近日,有两则新闻颇为吸引眼球:一则是四川有一位律师建议为孝道立法,并提出公务员录用以孝为先:招收、聘用、晋升公务员、领导干部,必须审查其孝敬、赡养父母的情况,并以此作为衡量审查其品行是否端正的第一前提。
另一则是美国首都华盛顿一名年仅3岁的男孩卢卡斯·赫兰德,在短短一个星期内,先后救了自己的母亲和2岁的小弟弟,被美国人称作“超级宝贝”。一次是妈妈做家务时不慎从凳子上摔下失去知觉,才3岁的小卢卡斯面对这突如其来的一幕,不是哇哇大哭,而是像个小大人似的,给家人拨电话求援;一次是汽车突然自燃,和弟弟正在车顶上玩耍的他,拼命将弟弟护送到安全地带。
虽然,两则新闻发生的地点不同,情形各异,但放在一起思索,颇有价值。就事论事,前者可谓是一种悲哀,如果连像“孝”这样的道德规范竟然要通过立法“保护”,“强制执行”,当人民的公仆还要以孝不孝作前提,那道德还有没有“质感”和“美感”?后者是一种率性,连3岁的孩子也能“不舍己还救人”,道德内涵得让人钦佩,而在此处还不仅限于道德。
当然,这仅仅是两个个案,但对比之下,却引出了一系列被忽视的问题:
1、我们的道德规范还有多少可资利用的“资本”?
2、我们的美德教育还有多少可以称颂的“美感”?
事实上,教育的“美感”被销蚀,正成为时下道德教育力量疲软乏力的一道“软肋”,表现在:
·一味把“道德规范”人为地抬高至“法律规章”,减弱了道德对多数人的约束作用,这种道德问题法律“泛化”,对保持道德的美感和法律的尊严都难以带来预期的效应。
现在,不少人对社会风气的不正和国民素质的弱势,除了从道德上鞭挞之外,就期望通过立法“一劳永逸”,以为法律是对道德的最好的唯一的保护,也是让人遵守的强制力量。
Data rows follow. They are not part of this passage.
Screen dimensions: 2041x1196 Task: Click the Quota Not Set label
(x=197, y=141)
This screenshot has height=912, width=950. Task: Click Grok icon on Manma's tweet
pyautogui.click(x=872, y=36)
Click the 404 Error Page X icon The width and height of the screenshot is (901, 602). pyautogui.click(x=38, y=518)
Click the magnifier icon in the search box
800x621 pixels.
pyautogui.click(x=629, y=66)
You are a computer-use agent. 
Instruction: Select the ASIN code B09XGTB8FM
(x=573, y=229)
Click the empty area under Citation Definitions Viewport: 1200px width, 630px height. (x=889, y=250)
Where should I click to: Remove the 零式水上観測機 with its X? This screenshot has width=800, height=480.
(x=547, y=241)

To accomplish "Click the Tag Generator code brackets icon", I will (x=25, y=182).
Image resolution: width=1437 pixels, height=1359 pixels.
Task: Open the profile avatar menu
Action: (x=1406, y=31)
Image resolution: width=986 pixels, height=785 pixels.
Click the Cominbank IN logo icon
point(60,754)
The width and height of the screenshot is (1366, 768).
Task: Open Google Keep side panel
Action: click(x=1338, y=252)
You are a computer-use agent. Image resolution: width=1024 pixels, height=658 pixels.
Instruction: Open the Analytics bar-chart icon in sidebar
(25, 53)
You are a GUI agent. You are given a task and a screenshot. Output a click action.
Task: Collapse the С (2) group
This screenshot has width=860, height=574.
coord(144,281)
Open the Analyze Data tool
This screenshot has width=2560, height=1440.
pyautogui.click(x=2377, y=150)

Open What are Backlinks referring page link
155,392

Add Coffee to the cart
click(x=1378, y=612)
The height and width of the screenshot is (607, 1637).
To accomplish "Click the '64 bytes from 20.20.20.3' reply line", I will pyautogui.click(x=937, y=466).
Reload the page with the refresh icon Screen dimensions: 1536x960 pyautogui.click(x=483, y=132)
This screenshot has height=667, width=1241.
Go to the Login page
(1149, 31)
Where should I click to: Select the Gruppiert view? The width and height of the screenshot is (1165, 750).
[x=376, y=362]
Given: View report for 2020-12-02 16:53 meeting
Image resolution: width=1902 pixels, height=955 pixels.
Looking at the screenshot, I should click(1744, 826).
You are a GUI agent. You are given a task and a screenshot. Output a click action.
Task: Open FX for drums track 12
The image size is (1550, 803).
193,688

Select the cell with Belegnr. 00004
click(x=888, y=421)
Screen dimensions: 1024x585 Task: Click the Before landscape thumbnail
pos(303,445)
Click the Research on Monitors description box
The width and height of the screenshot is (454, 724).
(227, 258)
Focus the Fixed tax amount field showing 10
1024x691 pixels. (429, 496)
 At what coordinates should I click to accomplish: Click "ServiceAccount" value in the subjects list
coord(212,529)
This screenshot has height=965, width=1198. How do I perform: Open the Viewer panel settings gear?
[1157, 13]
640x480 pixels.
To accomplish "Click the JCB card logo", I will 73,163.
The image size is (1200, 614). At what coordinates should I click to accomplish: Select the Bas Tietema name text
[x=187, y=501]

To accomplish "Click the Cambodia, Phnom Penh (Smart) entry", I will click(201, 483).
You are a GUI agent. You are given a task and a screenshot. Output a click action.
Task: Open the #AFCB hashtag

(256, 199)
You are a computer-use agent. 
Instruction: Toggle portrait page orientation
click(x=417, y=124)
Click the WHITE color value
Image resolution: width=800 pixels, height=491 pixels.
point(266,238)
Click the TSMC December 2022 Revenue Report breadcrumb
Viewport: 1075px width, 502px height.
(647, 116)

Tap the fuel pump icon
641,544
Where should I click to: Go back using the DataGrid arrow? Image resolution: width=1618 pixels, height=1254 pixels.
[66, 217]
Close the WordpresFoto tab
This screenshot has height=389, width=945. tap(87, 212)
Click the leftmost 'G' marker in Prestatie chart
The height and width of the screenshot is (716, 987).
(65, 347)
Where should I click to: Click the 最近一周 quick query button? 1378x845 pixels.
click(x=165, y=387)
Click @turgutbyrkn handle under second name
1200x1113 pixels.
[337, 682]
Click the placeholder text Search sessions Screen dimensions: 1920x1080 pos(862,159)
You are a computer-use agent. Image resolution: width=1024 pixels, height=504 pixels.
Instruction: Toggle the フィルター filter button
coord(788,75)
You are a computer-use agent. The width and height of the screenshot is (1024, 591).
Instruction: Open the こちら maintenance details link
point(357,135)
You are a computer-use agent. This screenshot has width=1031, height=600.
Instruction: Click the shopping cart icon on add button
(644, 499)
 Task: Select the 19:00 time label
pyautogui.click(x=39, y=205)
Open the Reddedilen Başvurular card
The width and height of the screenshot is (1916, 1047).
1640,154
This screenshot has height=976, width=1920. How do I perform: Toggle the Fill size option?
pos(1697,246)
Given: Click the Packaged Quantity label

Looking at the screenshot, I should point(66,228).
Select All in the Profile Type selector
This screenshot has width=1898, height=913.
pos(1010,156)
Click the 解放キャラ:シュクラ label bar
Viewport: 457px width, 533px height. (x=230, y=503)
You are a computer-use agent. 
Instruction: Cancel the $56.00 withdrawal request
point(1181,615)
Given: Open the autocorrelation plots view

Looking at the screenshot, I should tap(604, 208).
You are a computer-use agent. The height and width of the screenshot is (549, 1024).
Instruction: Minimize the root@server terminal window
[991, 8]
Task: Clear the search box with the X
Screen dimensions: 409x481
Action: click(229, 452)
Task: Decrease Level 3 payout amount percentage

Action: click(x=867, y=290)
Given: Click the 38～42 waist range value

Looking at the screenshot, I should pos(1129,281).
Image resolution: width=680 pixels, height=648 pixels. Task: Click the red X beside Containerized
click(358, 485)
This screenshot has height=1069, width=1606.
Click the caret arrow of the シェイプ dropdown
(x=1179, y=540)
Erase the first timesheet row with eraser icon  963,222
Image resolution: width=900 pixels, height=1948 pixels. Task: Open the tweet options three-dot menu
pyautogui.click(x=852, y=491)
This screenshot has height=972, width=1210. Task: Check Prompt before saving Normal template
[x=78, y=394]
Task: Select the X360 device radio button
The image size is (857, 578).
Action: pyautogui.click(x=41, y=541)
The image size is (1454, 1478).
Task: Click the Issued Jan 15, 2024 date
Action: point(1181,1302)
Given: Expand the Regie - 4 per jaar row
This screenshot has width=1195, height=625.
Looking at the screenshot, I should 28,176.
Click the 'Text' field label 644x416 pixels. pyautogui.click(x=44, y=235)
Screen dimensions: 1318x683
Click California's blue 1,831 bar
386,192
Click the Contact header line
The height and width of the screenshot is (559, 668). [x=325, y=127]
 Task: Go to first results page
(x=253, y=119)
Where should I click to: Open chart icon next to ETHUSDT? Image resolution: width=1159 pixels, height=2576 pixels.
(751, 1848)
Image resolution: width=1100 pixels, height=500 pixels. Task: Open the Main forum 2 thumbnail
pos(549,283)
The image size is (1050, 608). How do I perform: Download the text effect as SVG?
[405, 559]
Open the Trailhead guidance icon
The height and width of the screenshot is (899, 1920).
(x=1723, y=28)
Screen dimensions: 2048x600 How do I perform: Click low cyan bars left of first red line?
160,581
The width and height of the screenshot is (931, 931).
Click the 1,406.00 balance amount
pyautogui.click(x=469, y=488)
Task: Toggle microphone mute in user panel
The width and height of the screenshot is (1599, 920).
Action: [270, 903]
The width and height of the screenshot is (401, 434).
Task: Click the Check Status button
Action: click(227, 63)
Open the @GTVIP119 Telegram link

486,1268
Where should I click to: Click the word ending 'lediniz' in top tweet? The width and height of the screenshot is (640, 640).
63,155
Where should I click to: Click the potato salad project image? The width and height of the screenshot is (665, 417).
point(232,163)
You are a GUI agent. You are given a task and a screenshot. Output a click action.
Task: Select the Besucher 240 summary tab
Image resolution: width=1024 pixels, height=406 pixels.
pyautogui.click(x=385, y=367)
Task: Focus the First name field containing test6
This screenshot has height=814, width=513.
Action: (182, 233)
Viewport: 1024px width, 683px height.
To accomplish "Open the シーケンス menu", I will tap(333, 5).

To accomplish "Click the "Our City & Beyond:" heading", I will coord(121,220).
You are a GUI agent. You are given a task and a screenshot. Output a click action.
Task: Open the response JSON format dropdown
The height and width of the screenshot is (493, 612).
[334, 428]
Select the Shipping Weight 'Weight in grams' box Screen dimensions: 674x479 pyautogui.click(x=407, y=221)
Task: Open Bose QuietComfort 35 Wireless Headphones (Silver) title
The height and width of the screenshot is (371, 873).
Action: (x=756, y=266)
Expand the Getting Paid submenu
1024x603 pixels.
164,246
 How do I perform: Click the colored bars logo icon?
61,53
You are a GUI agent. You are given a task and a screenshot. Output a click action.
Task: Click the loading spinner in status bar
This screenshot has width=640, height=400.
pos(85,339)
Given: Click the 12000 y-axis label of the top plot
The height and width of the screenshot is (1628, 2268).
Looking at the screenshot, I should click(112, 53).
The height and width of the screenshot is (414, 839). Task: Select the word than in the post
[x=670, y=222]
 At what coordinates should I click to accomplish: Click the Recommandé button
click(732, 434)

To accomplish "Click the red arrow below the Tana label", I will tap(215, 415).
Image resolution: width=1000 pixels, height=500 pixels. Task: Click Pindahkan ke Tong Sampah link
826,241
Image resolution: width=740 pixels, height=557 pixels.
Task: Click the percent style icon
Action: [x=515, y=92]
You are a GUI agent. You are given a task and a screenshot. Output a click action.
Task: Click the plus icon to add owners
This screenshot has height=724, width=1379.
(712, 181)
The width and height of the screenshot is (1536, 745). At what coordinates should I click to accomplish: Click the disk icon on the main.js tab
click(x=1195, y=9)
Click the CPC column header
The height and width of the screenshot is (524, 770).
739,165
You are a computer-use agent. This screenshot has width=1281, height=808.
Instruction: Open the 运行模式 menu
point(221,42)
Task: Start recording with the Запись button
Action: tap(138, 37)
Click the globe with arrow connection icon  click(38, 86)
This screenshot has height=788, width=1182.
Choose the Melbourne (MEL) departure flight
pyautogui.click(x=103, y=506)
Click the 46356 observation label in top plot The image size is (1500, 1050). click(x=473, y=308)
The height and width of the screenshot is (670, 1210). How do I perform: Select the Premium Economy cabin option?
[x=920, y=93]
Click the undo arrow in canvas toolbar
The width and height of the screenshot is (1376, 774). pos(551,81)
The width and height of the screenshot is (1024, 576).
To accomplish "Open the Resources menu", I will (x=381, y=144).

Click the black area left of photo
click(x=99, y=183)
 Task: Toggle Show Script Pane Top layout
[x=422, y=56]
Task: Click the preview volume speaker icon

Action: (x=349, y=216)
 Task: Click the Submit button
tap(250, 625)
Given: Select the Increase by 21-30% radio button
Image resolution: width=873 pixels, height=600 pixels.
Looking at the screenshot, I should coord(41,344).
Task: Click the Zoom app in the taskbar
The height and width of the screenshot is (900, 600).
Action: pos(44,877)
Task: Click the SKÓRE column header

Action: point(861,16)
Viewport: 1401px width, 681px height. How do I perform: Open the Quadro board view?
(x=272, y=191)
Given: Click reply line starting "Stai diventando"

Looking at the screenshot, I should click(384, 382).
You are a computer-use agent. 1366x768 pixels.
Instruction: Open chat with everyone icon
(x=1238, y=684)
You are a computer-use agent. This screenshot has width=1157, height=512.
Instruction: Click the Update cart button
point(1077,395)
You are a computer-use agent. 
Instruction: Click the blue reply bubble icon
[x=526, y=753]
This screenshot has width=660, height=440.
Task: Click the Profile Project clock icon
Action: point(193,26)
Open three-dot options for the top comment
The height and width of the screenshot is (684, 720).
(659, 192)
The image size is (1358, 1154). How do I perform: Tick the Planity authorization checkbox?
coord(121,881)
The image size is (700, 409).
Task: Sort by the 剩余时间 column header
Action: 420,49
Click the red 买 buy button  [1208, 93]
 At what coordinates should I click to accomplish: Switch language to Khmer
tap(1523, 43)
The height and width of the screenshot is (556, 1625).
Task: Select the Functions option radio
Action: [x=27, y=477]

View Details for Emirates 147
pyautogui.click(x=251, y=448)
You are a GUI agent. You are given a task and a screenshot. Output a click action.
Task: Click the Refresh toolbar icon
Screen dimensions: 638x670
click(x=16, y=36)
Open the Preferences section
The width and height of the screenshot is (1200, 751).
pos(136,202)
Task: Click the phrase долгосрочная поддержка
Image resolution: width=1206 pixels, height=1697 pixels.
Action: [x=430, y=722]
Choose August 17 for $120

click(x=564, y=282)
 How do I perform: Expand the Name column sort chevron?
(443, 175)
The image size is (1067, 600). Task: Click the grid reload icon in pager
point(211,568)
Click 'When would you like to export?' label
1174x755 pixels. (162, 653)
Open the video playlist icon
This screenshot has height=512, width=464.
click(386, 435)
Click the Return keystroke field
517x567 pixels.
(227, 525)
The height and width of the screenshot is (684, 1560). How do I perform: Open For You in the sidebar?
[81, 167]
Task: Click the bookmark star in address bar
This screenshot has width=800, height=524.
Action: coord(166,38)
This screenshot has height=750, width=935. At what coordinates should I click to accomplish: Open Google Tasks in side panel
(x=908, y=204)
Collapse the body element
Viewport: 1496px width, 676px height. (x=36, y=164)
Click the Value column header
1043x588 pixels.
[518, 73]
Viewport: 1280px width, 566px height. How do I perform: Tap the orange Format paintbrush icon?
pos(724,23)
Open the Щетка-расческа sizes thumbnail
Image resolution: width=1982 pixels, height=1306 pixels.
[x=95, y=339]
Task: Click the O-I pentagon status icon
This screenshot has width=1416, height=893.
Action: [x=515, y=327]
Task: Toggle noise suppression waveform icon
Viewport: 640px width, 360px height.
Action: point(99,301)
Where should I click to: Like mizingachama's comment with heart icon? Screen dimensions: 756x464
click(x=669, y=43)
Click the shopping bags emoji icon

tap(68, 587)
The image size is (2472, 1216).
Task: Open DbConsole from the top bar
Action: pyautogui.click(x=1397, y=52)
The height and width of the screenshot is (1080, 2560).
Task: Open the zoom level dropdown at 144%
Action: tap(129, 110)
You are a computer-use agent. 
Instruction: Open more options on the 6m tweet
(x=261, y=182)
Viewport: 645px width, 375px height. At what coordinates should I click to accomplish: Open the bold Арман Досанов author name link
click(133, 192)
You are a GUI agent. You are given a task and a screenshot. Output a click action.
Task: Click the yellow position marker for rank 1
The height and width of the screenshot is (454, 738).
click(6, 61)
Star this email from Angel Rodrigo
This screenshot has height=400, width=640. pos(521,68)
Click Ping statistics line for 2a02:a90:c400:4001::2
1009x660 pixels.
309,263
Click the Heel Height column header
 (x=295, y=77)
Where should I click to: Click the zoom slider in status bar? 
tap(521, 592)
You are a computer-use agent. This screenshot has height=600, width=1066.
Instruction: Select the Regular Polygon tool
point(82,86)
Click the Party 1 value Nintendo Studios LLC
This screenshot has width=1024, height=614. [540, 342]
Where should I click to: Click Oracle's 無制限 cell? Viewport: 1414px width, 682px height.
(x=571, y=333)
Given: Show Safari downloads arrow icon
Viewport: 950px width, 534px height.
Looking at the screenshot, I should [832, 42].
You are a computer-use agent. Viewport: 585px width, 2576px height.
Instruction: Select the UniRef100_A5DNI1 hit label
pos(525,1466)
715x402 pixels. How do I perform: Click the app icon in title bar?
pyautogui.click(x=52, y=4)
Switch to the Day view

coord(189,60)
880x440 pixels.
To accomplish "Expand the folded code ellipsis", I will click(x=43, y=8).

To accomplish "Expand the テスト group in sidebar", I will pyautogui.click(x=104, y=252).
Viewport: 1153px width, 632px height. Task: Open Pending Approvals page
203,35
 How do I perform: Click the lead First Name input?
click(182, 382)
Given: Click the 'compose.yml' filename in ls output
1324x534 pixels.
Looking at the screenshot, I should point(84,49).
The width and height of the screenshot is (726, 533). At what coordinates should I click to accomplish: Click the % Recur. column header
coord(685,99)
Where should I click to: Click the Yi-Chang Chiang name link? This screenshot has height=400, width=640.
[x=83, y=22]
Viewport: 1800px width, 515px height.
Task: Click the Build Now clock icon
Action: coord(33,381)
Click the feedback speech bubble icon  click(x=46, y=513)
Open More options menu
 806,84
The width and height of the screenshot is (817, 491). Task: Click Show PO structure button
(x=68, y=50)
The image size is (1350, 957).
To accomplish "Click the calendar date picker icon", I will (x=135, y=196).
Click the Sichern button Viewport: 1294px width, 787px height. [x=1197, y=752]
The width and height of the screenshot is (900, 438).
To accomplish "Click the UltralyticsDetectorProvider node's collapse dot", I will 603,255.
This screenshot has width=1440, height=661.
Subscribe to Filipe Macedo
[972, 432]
于是,出现了“道德规范”向“法律规章”“大转移”的现象。如将“孝”立法,就是其中的一种表现。其实,“道德规范”越往“法律规章”上靠,反而不是社会进步的表现,恰是风尚有待转向的征候。
·把“道德规范”的内化过程简单地变成人人必须执行的一纸条文,减弱了道德在社会影响中的崇高地位,增加了急功近利的色彩。
现在对孩子的一些道德熏陶,已被所谓越来越精细的行为规范、守则所吞没。一些部门和学校,热衷于条条规章的制定,甚至弄出了百多条,几乎事事有“规章”,处处有“标尺”,时时有“指标”,再搞繁杂、琐碎的“分分计较”。这样的话,道德的柔情被规章无情地碾得支离破碎。